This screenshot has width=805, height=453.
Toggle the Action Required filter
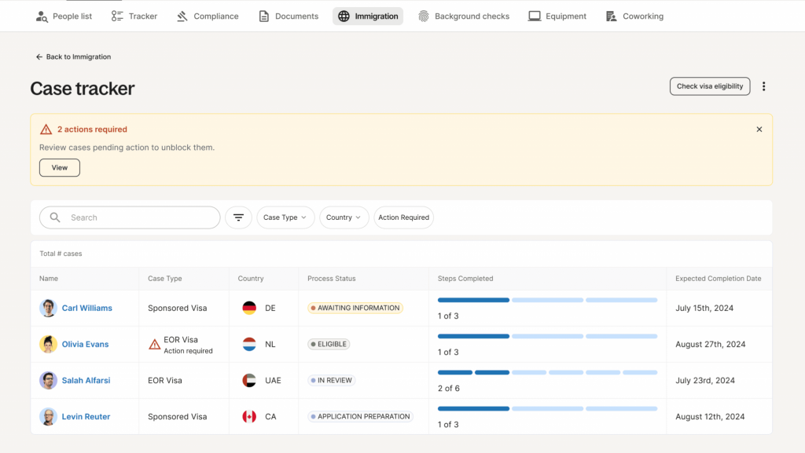pos(403,217)
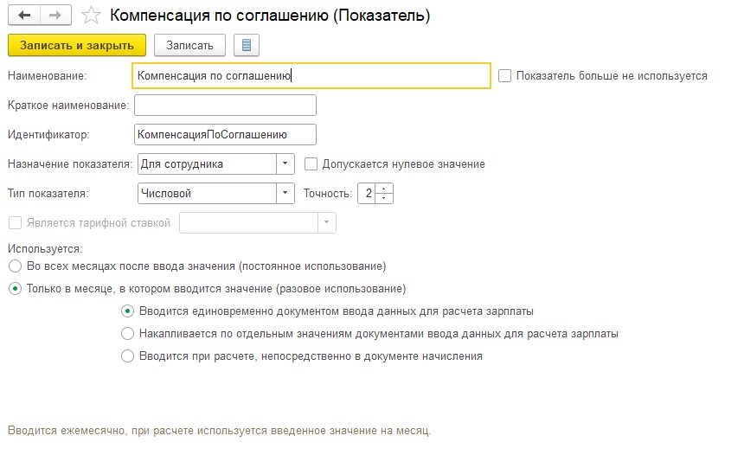Toggle Является тарифной ставкой checkbox

(x=16, y=223)
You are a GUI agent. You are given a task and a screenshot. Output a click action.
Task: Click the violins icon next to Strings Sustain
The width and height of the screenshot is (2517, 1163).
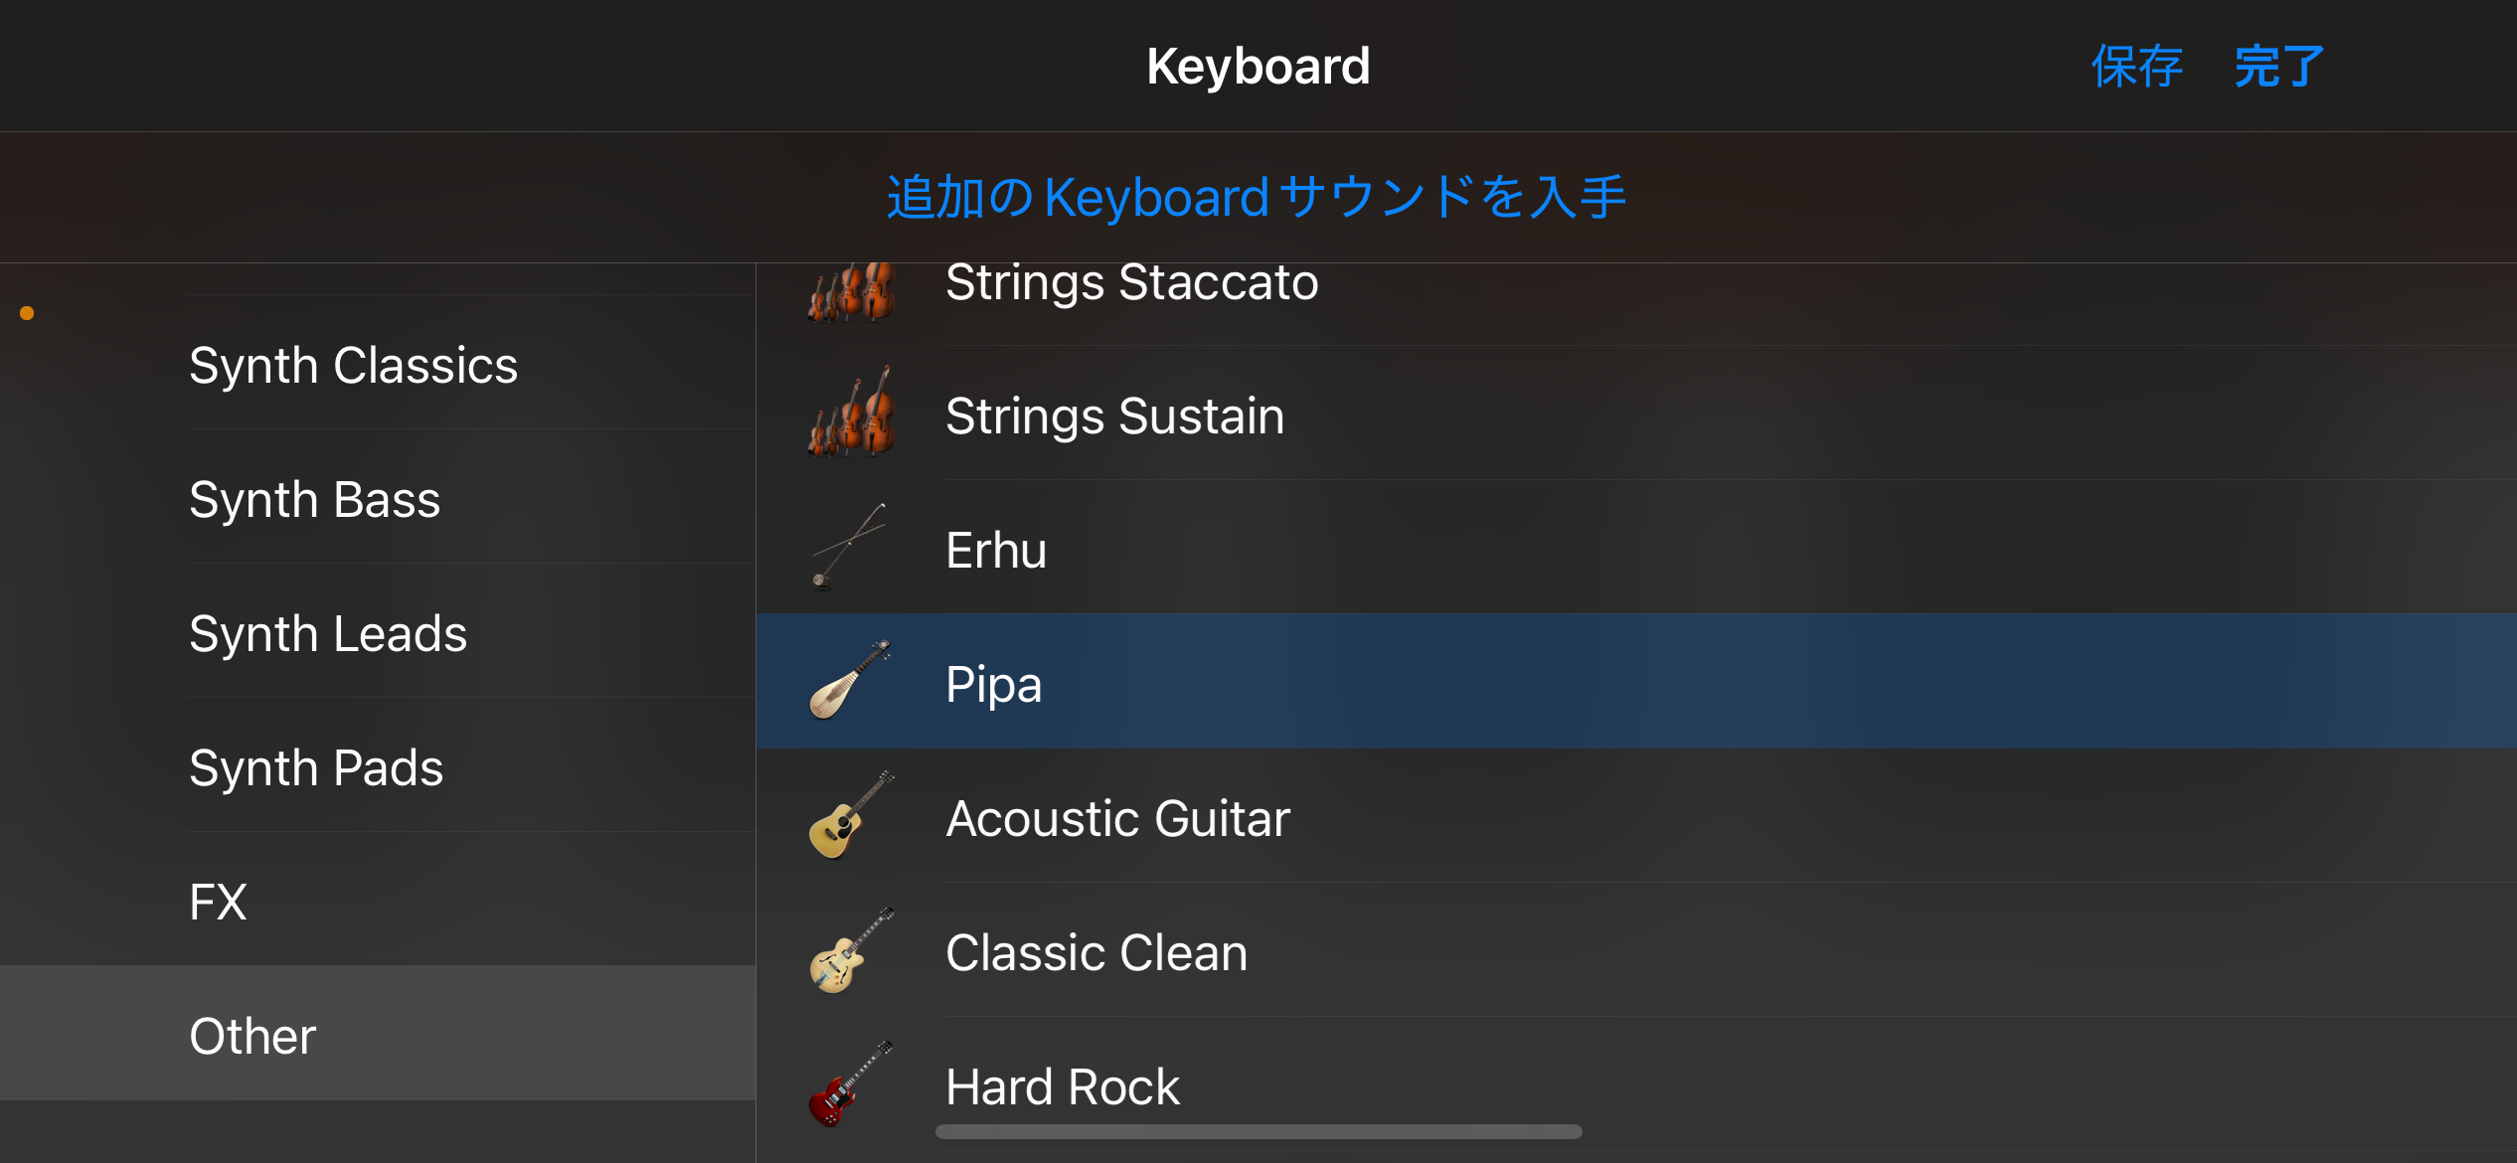[x=852, y=414]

- WORK TO BE COMPLETED -
Return the records verbatim, minus pictures.

- RESULT -
This screenshot has width=805, height=453.
Toggle the Action Required filter
pos(403,217)
Toggle Является тарифной ставкой checkbox

(x=16, y=223)
You are a GUI agent. You are given a task and a screenshot. Output a click action.
Task: Click the violins icon next to Strings Sustain
The width and height of the screenshot is (2517, 1163).
[x=852, y=414]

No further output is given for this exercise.